Pramlintide is available in a 60 mcg or 120 mcg pen. Patients with T2D generally use the 120 mcg pen which delivers doses of either 60 or 120 mcg. Pramlintide should always be administered at a distinct injection site >2 inches away from concomitant insulin injections. All patients should reduce premeal insulin by 50% to lessen the risk of insulin-induced hypoglycemia, monitor blood glucose frequently, and contact their health care provider if symptoms of nausea and/or hypoglycemia are severe or unusually persistent and when the dosage of pramlintide or insulin is changed. General guidelines and dosing for patients with T2D:

  • Initiate pramlintide at the 60 mcg dose taken immediately prior to major meals
  • Titrate pramlintide to 120 mcg dose after 3 or more days with no clinically significant nausea
  • Optimize insulin to achieve glycemic targets once the maintenance dose of pramlintide is reached and blood glucose concentrations are stable

Practical Tips for Patients On Pramlintide

Start With a Low Dose and Titrate Slowly

Pramlintide can cause nausea, anorexia and vomiting, especially in T1D where a more gradual titration is required. It is extremely important not to rush the dose titration. Patients with T2D generally experience fewer GI side effects. In patients with T2D, start with a dose of 60 mcg, followed by escalation to the final dose of 120 mcg if the patient is asymptomatic. If the patient experiences nausea or other GI side effects, do not increase the dose of pramlintide until the GI side effects dissipate.

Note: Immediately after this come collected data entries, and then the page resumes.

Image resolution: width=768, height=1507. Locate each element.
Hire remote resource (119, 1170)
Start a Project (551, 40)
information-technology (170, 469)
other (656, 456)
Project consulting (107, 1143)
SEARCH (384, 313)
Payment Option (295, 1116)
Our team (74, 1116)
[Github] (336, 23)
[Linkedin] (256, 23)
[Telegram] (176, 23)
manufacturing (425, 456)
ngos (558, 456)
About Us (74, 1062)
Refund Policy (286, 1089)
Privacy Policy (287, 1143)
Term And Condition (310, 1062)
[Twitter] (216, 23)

Take Pramlintide Just Prior to the Meal

In a dose-timing study of pramlintide, PPG concentrations were lowered most effectively when pramlintide was administered just before the meal. This reduction of PPG occurred whether the patient was using insulin lispro or regular insulin.

When Initiating Pramlintide, Decrease Dose of Mealtime Insulin by 50%

Pramlintide not only works to reduce glucose appearance via the mechanisms previously described but it may also lead to a reduction in food intake greater than anticipated by a patient newly starting pramlintide. Further adjustments of the insulin dose either up or down should be based on home glucose monitoring results and experience with pramlintide.

Timing of the Insulin Dose May Be Important

Many patients who have experience with pramlintide take a fast-acting insulin analog as they approach the end of a meal. The reason is because they will know how much and what types of food they have eaten, so the insulin-dose calculation using carbohydrate counting or other means will be more accurate. Pramlintide delays gastric emptying and thus the peak in PPG may overlap with the peak action of the fast-acting analogs when given a little later than the beginning of the meal.